In your answer, print each of the records below exactly.

(Data for processing begins)

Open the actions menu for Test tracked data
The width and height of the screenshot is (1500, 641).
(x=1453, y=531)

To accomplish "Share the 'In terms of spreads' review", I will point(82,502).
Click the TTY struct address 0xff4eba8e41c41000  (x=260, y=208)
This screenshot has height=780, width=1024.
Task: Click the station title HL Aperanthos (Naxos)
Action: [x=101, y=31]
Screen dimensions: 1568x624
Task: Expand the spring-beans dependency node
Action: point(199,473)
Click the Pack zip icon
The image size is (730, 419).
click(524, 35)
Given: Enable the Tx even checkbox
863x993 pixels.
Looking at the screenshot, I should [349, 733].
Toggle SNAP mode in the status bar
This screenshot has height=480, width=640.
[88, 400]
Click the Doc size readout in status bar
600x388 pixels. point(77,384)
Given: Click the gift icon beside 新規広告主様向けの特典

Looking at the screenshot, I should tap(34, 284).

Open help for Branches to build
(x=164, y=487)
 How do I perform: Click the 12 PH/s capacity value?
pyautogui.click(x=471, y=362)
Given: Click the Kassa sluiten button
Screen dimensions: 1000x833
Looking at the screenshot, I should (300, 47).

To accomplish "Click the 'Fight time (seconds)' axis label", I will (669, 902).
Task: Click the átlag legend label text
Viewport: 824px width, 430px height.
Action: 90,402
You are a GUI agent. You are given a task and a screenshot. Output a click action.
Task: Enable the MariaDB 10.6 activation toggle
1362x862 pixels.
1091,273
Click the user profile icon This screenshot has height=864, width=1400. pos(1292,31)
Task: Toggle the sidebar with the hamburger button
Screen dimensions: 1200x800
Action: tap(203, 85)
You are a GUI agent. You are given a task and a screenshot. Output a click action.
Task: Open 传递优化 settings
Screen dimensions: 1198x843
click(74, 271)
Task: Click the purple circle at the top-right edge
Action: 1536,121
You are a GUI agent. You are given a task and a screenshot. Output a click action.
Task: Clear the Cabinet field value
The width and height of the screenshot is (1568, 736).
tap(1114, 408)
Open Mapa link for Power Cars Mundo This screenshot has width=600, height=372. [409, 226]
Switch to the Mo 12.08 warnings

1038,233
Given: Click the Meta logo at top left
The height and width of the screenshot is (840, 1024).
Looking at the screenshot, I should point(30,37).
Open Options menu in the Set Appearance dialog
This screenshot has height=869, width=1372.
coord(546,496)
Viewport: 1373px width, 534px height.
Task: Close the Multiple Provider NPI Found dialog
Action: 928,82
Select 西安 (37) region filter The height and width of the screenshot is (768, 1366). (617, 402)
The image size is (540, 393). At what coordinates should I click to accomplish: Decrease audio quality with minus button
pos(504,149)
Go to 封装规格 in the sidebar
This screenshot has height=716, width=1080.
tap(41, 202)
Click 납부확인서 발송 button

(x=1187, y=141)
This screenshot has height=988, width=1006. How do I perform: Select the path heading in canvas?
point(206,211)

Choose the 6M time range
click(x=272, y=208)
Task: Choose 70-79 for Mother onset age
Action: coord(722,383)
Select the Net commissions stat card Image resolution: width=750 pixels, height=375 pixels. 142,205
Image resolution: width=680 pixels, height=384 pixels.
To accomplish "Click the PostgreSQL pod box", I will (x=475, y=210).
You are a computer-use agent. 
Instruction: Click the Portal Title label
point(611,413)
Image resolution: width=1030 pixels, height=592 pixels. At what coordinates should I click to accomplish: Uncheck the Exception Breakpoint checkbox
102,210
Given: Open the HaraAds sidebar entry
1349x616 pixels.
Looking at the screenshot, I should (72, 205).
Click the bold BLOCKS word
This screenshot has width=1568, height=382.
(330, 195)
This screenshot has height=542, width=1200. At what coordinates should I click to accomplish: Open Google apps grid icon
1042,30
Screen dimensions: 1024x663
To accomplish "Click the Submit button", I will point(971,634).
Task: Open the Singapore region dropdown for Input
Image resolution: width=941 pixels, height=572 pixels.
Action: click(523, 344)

(Data for processing ends)

▶ _Problem solution_:
Open the actions menu for Test tracked data
The width and height of the screenshot is (1500, 641).
(x=1453, y=531)

To accomplish "Share the 'In terms of spreads' review", I will point(82,502).
Click the TTY struct address 0xff4eba8e41c41000  (x=260, y=208)
This screenshot has height=780, width=1024.
Task: Click the station title HL Aperanthos (Naxos)
Action: [x=101, y=31]
Screen dimensions: 1568x624
Task: Expand the spring-beans dependency node
Action: point(199,473)
Click the Pack zip icon
The image size is (730, 419).
click(524, 35)
Given: Enable the Tx even checkbox
863x993 pixels.
Looking at the screenshot, I should [349, 733].
Toggle SNAP mode in the status bar
This screenshot has height=480, width=640.
[88, 400]
Click the Doc size readout in status bar
600x388 pixels. point(77,384)
Given: Click the gift icon beside 新規広告主様向けの特典

Looking at the screenshot, I should tap(34, 284).

Open help for Branches to build
(x=164, y=487)
 How do I perform: Click the 12 PH/s capacity value?
pyautogui.click(x=471, y=362)
Given: Click the Kassa sluiten button
Screen dimensions: 1000x833
Looking at the screenshot, I should (300, 47).

To accomplish "Click the 'Fight time (seconds)' axis label", I will (669, 902).
Task: Click the átlag legend label text
Viewport: 824px width, 430px height.
Action: 90,402
You are a GUI agent. You are given a task and a screenshot. Output a click action.
Task: Enable the MariaDB 10.6 activation toggle
1362x862 pixels.
1091,273
Click the user profile icon This screenshot has height=864, width=1400. pos(1292,31)
Task: Toggle the sidebar with the hamburger button
Screen dimensions: 1200x800
Action: tap(203, 85)
You are a GUI agent. You are given a task and a screenshot. Output a click action.
Task: Open 传递优化 settings
Screen dimensions: 1198x843
click(74, 271)
Task: Click the purple circle at the top-right edge
Action: 1536,121
You are a GUI agent. You are given a task and a screenshot. Output a click action.
Task: Clear the Cabinet field value
The width and height of the screenshot is (1568, 736).
tap(1114, 408)
Open Mapa link for Power Cars Mundo This screenshot has width=600, height=372. [409, 226]
Switch to the Mo 12.08 warnings

1038,233
Given: Click the Meta logo at top left
The height and width of the screenshot is (840, 1024).
Looking at the screenshot, I should point(30,37).
Open Options menu in the Set Appearance dialog
This screenshot has height=869, width=1372.
coord(546,496)
Viewport: 1373px width, 534px height.
Task: Close the Multiple Provider NPI Found dialog
Action: 928,82
Select 西安 (37) region filter The height and width of the screenshot is (768, 1366). (617, 402)
The image size is (540, 393). At what coordinates should I click to accomplish: Decrease audio quality with minus button
pos(504,149)
Go to 封装规格 in the sidebar
This screenshot has height=716, width=1080.
tap(41, 202)
Click 납부확인서 발송 button

(x=1187, y=141)
This screenshot has height=988, width=1006. How do I perform: Select the path heading in canvas?
point(206,211)

Choose the 6M time range
click(x=272, y=208)
Task: Choose 70-79 for Mother onset age
Action: coord(722,383)
Select the Net commissions stat card Image resolution: width=750 pixels, height=375 pixels. 142,205
Image resolution: width=680 pixels, height=384 pixels.
To accomplish "Click the PostgreSQL pod box", I will (x=475, y=210).
You are a computer-use agent. 
Instruction: Click the Portal Title label
point(611,413)
Image resolution: width=1030 pixels, height=592 pixels. At what coordinates should I click to accomplish: Uncheck the Exception Breakpoint checkbox
102,210
Given: Open the HaraAds sidebar entry
1349x616 pixels.
Looking at the screenshot, I should (72, 205).
Click the bold BLOCKS word
This screenshot has width=1568, height=382.
(330, 195)
This screenshot has height=542, width=1200. At what coordinates should I click to accomplish: Open Google apps grid icon
1042,30
Screen dimensions: 1024x663
To accomplish "Click the Submit button", I will point(971,634).
Task: Open the Singapore region dropdown for Input
Image resolution: width=941 pixels, height=572 pixels.
Action: click(523, 344)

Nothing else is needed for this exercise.